By sustainability literacy, we refer to knowledge, skills and mindsets that allow individuals to become committed to building sustainable futures. To underpin our initiative, we partnered with the UN supported www.sulitest.org SULITEST, which provides an online sustainability literacy assessment tool, through a repository of MCQ style questions. Whilst the tool allows for benchmarking of student cohorts for ASSHE-STARS recognition, we have used it to raise awareness of sustainability issues amongst students in their academic disciplines and personal lives. To achieve this, a community-of-practice across the university has facilitated the sharing of authentic assessments in which the SULITEST is coupled with a reflective submission. Since the beginning of the project in late 2020, over 2000 students have taken the test and over 50 faculty have joined the community, registering as SULITEST examiners.
A second collaborative element to the community-of-practice has been the creation of open education resources (OERs). These learning resources are currently being developed, mapped and digitally badged to the five sustainable development goal (SDG) clusters identified by Elsevier:  basic rights,  equal opportunity,  human potential,  environmental sustainability and  organisations. Additionally, the community of practice has facilitated several awareness-building events, such as world water day, fashion revolution week and a sustainable finance symposium. The OERs are being developed using Articulate Rise, an eLearning authoring tool used to create responsive learning content.

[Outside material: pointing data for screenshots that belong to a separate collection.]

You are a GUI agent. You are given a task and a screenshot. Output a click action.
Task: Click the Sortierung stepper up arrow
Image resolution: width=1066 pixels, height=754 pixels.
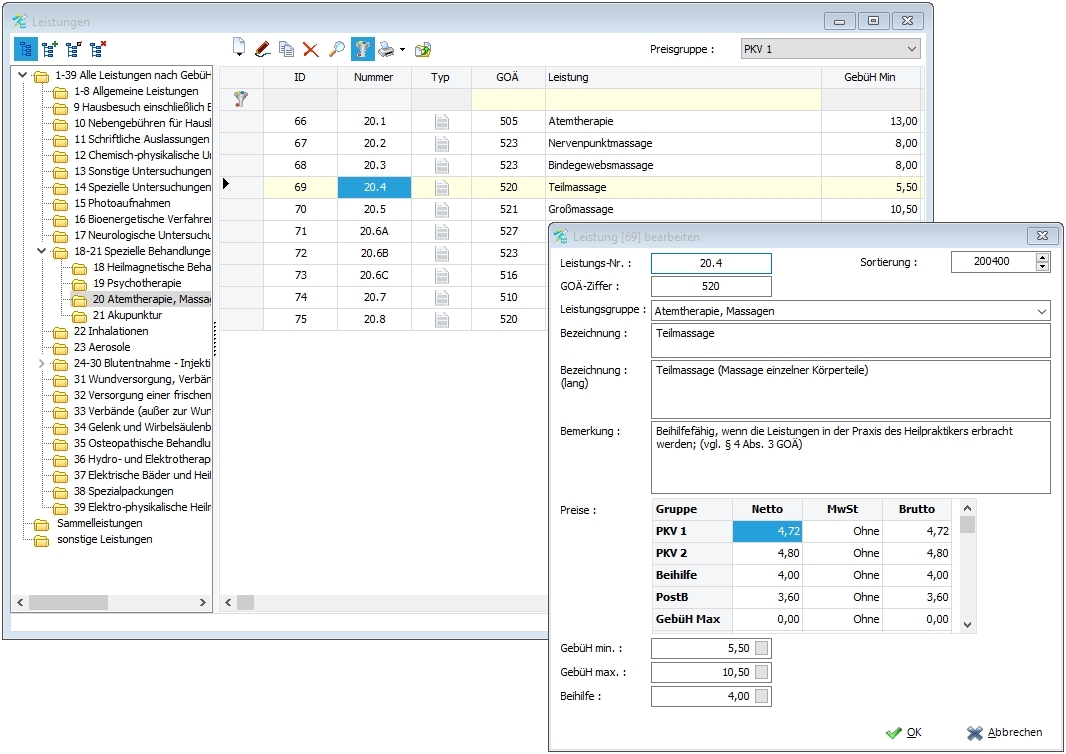click(x=1044, y=257)
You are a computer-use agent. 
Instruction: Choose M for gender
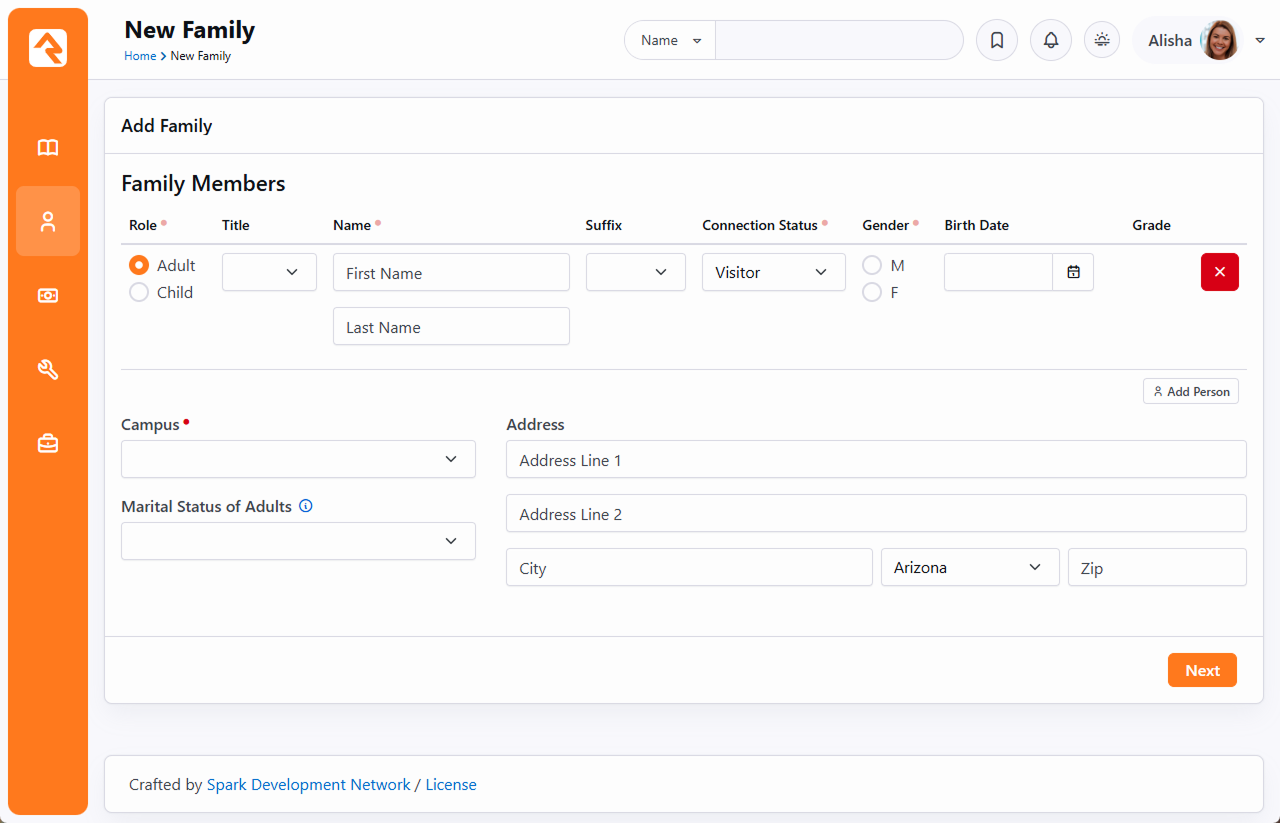coord(872,266)
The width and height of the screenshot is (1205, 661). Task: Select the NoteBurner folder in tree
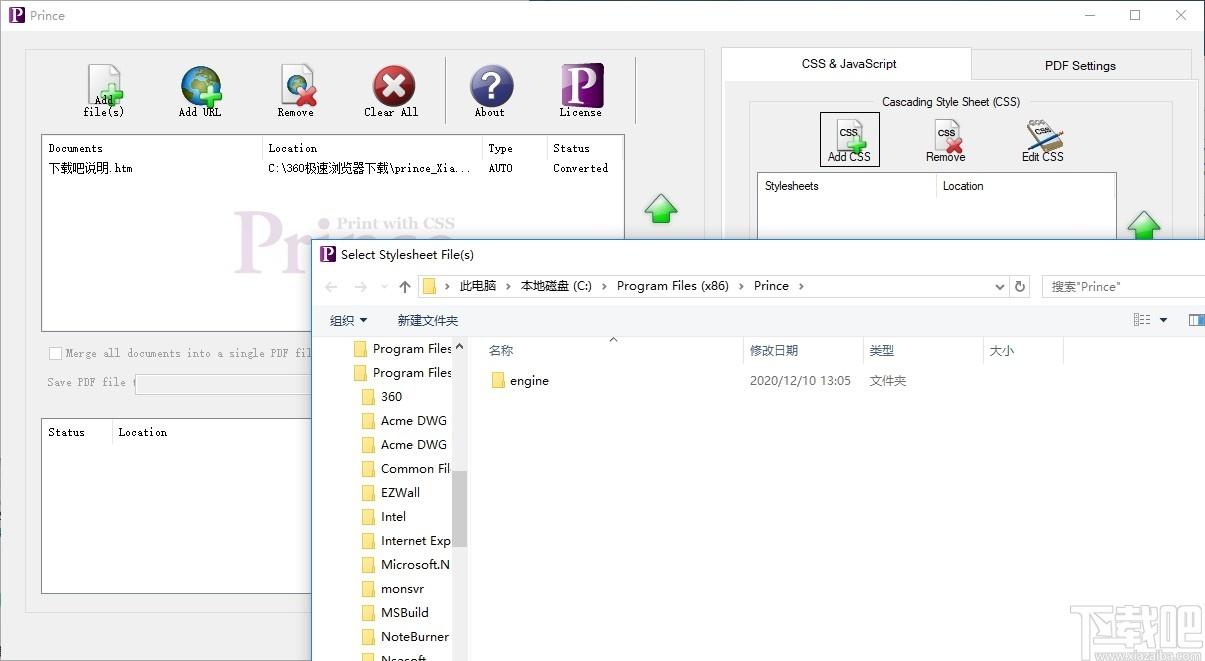pyautogui.click(x=414, y=637)

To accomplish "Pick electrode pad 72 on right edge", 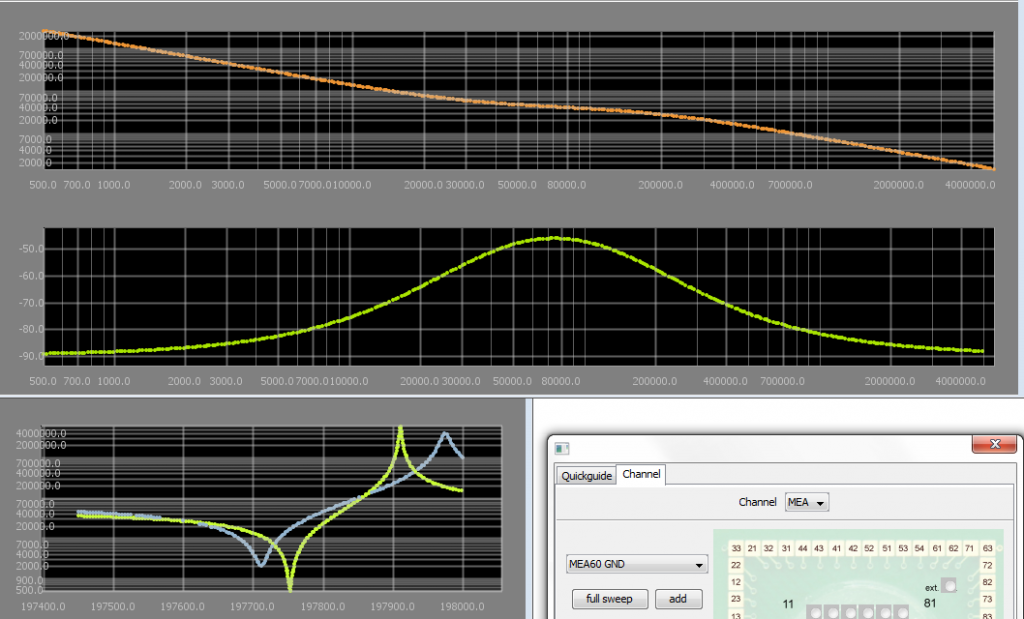I will point(988,565).
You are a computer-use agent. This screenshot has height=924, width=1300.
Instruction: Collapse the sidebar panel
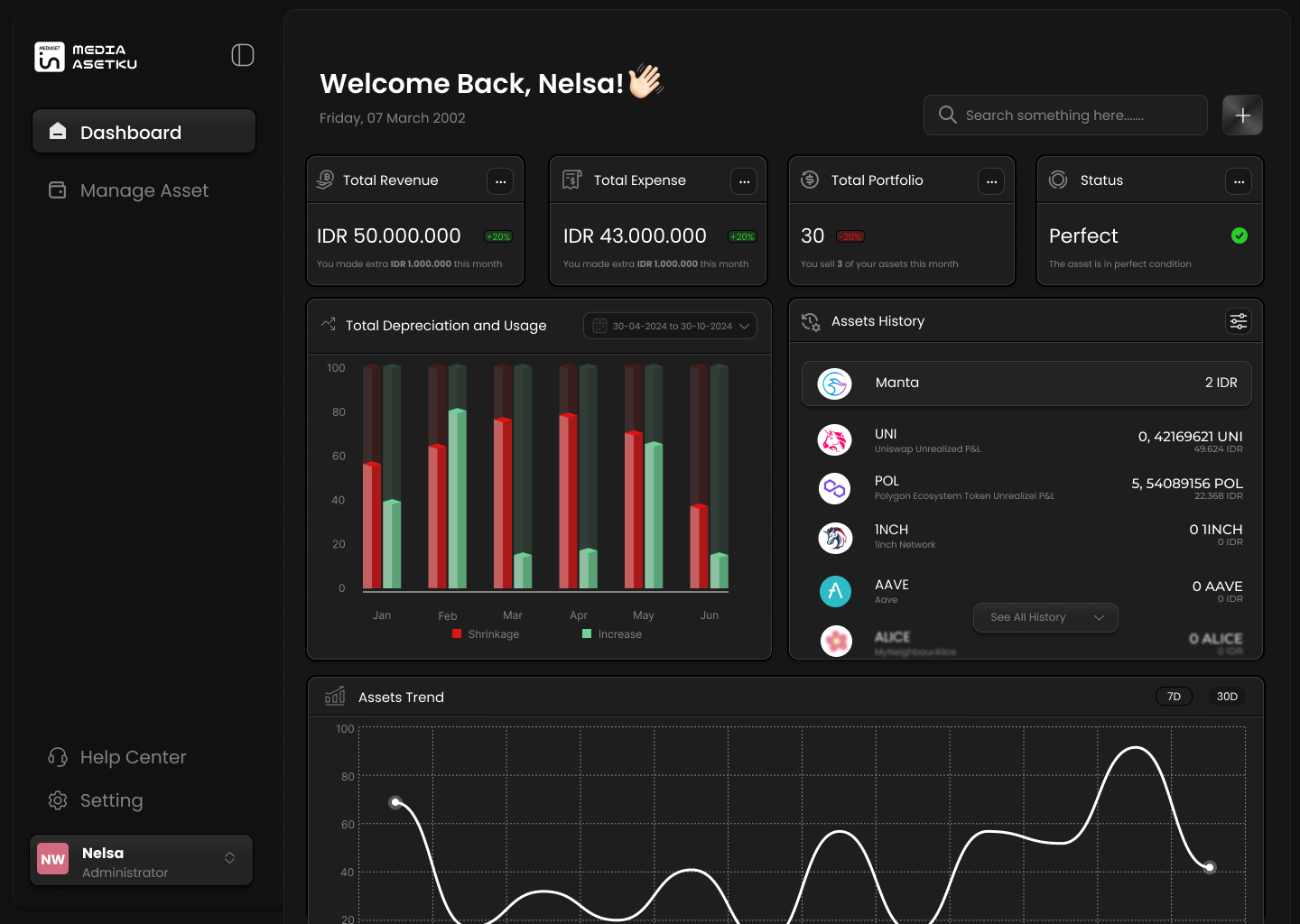click(x=242, y=55)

As the use of our OERs and SULITEST gains traction, we plan to activate further demand and supply for the SULITEST and supplemental OERs, reaching a logical conclusion in which sustainability literacy is inherent in all TU Dublin education and research programmes.
In the immediate project implementation, SDGliteracy plans to achieve 3500 student completions of Sulitest; host 5 guest-based panel discussions or events representative of the SDG clusters, develop at least five OERs and engage 50+ faculty.
By publishing our OERs on www.sdgliteracy.ie, we plan to inaugurate a movement in which the academic community across Ireland’s higher education sector could collaborate on sustainability literacy initiatives.
As the education-for-sustainability agenda, encapsulated by SDG 4.7, evolves, it is hoped intend that TU Dublin’s sustainability literacy data would be systematically benchmarked and used to inform institutional priorities for new innovative programmes. With European higher education systems adopting sustainability literacy as a core graduate competency, our project can contribute to a culture of teaching and learning in which sustainability is at the forefront of our review and enhancement processes.
To maximise impact, OERs are being designed using the UNESCO’s guide to ‘Educating for Sustainability’, which outlines learning activities for each SDG.
As with many innovations in teaching and learning, an injection of funding can be a key catalyst. A donation of funding from the National Forum facilitated the hiring of a part-time project manager, the acquisition of the premium version of SULITEST and other software and training needed to develop the OERs.
Considerable digital upskilling has been required to facilitate development of the resources, creation of the digital badges and their open-licensing.
As faculty and students have adapted to the online environment during the COVID19 lockdown, the provision of online collaboration tools, such as MS TEAMS and cloud-based have been essential to project management.
A key challenge with the authentic assessment provision has been ensuring that a common framework is used to allow students create a diversity of reflective artefacts. In this context, the DIEP strategy for critical writing was used – describe, interpret, evaluation and plan.
We see transferability along three dimensions.
First, it is the intention that SDGliteracy will be a catalyst for ensuring that sustainability literacy is normalised, as per AASHE-STARS requirements, and is used as a foundational platform for developing ne
Second, it is also our intention that SDGliteracy realises potential economies of scope and scale by extending the community-of-practice across the higher education sector in Ireland. Sulitest test has invited TU Dublin, as the first Irish technological university, to lead a Regional national Expert Committee (RNEC) that would develop a module of questions specific to Ireland.
Third, SDGliteracy is one of a number of funded projects within TU Dublin aimed at advancing the education-of-sustainability. In line with TU Dublin’s new strategic pillars of people, planet and partnership and its new education model, the challenge now is to manage the synergies of these initiatives.